Despite the provisions of Chapter VII of the UN Charter (and in particular Article 41) and the atrocities of 6/23, there is no UN "Consolidated List" of Sikhs in British Columbia or elsewhere, or for that matter a "Consolidated List" of people from Oklahoma known to have associated with Tim McVeigh, like the residents of Elohim City, for example, a "gated community" started by a Canadian funnily enough, which had as many links to Timothy McVeigh as Abousfian Abdelrazik had to any EJIT. So the rooting out of international terrorism has a distinctly ethnic flavor, and Abdelrazik just lived a year in the Canadian embassy in Sudan to prove it.

According to the CBC:

"As we mentioned in our last half-hour, Abousfian Abdelrazik is back at home in Canada. He was stranded in Sudan for six years, jailed twice and accused of supporting al-Qaeda. He also spent a little more than a year sleeping on a cot in the Canadian embassy in Khartoum.

"The RCMP and CSIS – the Canadian Security Intelligence Service – cleared him of any criminal wrongdoing. But he couldn’t come home because the Canadian government said he was still a security risk and refused to grant him a passport. Until a Federal Court judge this month ordered the government to allow him to return to Canada.

"His story has prompted comparisons to the story of Josef K, the protagonist in Franz Kafka’s novel The Trial. So The Current’s Aaron Brindle and Chris Wodskou put the two stories side-by-side to see where they intersect.

"John Zilcosky and Amir Attaran both agreed to help.

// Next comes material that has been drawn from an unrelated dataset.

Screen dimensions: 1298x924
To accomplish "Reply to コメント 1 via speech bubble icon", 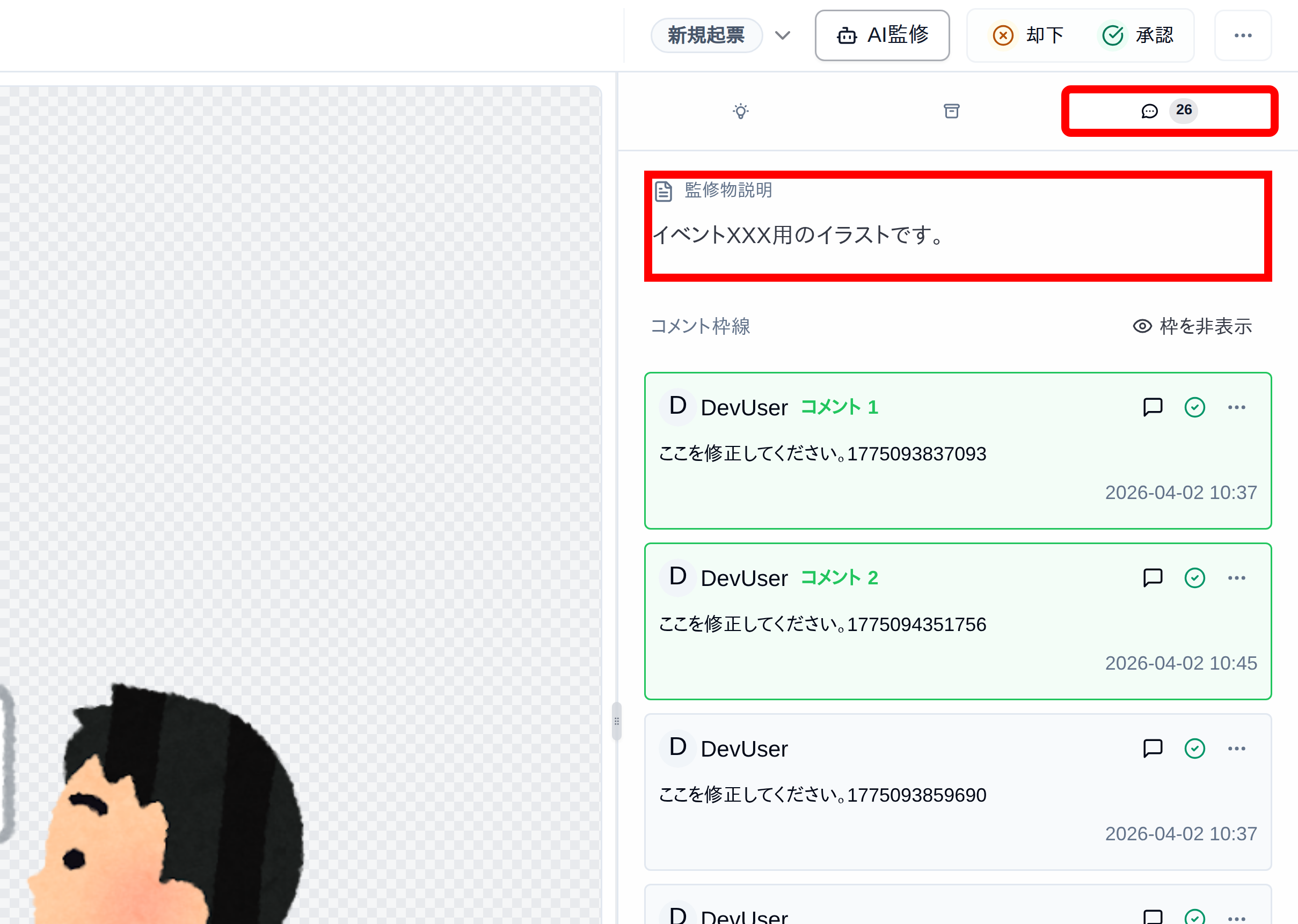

John Zilcosky is the author of Kafka’s Travels and the chair of the department of Germanic languages and literature at the University of Toronto. And Amir Attaran is a professor in the law and medicine departments at the University of Ottawa who has worked on Abousfian Abdelrazik’s case. The documentary is called Abdelrazik’s Trial. It first aired on The Current in April.

"At the time this documentary first went to air we requested interviews with Foreign Affairs Minister Lawrence Cannon and his parliamentary secretary, Deepak Obhrai. They were not available."

It’s a genuine Canadian disgrace. What saves us is the Federal Court judge, Justice Zinn, who ordered him brought home to appear in court as bona fides of the execution of the court order:

"Memorandum to file from Honourable Mr. Justice Zinn dated 08-JUL-2009 further to the hearing held in MontrĂ©al on 07-JUL-2009 requesting that the following comments be made a formal part of the Court’s record: ‘In my Judgment of June 4th, I ordered that Mr. Abdelrazik be repatriated to Canada and that he appear before me today. … Mr. Abdelrazik, I urge you to let your future be shaped by the present, and not by the past. This hearing is concluded.’"

When I read that, I was proud of Canada. However, we have work to do.